How beds are designated and where patients are cared for could change with bed realignment to ensure the Region matches our services with patient needs.

Hospitals are organized into units where patients needing similar care (maternal, surgical or general medicine) are grouped together. Grouping patients needing similar services is considered best practice and every effort is made to do this for every patient. However, it is not always possible. Off-servicing occurs when a patient that would be best suited to one type of care is placed into a unit designed to offer another type of care. It is not the best situation for the patient or care providers.

The Region, as part of the follow on work from the 90 Days of Innovation: Ready Every Day initiative, is continuing efforts to eliminate off-servicing. To accomplish this, we are examining every bed and determining if the quantity of beds we offer for various types of care match the needs of our patients.

For example, by looking at total admissions by type of care needed over a two-year period, it was discovered that the Region actually needs more general medicine beds to meet patient need, and could function comfortably with fewer surgical beds. This does not mean we are doing fewer surgeries; in fact, we know we are actually doing more surgeries than ever in our Region. However, the decreased demand for beds is likely the result of improved surgical techniques, like key-hole surgeries, that shorten recovery times for patients.

Another key component in making sure that patients are receiving the right care in the right bed at the right time is to identify those patients who require an alternate level of care (ALC). ALC patients often remain in hospital even though they no longer require the intensity of care, or level of service, that a hospital provides because there is nowhere else for them to go. The Community Strategies team, led by Corey Miller, is in the process of collecting ALC data on patients to determine who in hospital requires an alternate level of care and which of these patients can be transitioned to a more appropriate location in the community. The team will soon begin transitioning ALC patients from St. Paul’s Hospital to Preston Park II, an assisted living facility participating in the Region’s Transitional Care Bed pilot project.

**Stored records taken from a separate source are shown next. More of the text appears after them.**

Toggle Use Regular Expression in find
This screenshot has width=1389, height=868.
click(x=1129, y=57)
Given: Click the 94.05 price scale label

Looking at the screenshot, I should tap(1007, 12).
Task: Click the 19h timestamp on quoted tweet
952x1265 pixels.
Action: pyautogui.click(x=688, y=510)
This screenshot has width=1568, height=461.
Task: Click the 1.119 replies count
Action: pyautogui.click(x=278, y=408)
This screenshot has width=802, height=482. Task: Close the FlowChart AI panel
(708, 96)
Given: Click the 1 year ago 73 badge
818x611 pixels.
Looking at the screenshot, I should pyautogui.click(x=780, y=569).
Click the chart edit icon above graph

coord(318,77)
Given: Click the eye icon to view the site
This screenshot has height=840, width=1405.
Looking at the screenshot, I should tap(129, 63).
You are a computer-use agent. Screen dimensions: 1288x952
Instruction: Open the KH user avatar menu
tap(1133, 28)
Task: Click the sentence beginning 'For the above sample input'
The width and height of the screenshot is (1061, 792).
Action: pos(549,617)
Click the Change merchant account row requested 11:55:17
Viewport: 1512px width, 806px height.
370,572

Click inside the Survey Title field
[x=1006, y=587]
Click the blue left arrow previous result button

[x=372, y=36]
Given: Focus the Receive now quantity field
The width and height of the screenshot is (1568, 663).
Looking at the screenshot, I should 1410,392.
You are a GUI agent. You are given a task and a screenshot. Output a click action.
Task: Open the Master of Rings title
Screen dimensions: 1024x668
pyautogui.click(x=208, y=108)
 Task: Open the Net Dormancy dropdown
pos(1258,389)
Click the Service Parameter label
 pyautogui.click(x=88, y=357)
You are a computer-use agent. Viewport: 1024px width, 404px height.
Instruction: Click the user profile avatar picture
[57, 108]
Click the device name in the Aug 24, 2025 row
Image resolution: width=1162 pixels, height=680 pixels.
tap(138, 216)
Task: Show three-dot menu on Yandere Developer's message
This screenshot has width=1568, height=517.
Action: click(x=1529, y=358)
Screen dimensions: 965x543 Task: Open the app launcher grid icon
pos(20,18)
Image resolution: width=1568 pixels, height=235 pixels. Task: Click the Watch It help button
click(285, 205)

Over the past several weeks, staff and physicians stakeholders have been examining suggestions on how Saskatoon’s three hospitals could have services realigned to match the needs of patients.  Their examination is also looking at future demands for service, and whether there are enough beds at all locations based on predicted demand.

A final recommendation will soon be presented to Senior Leadership and once approved, it is expected any changes would be rolled out in late 2015 or early 2016.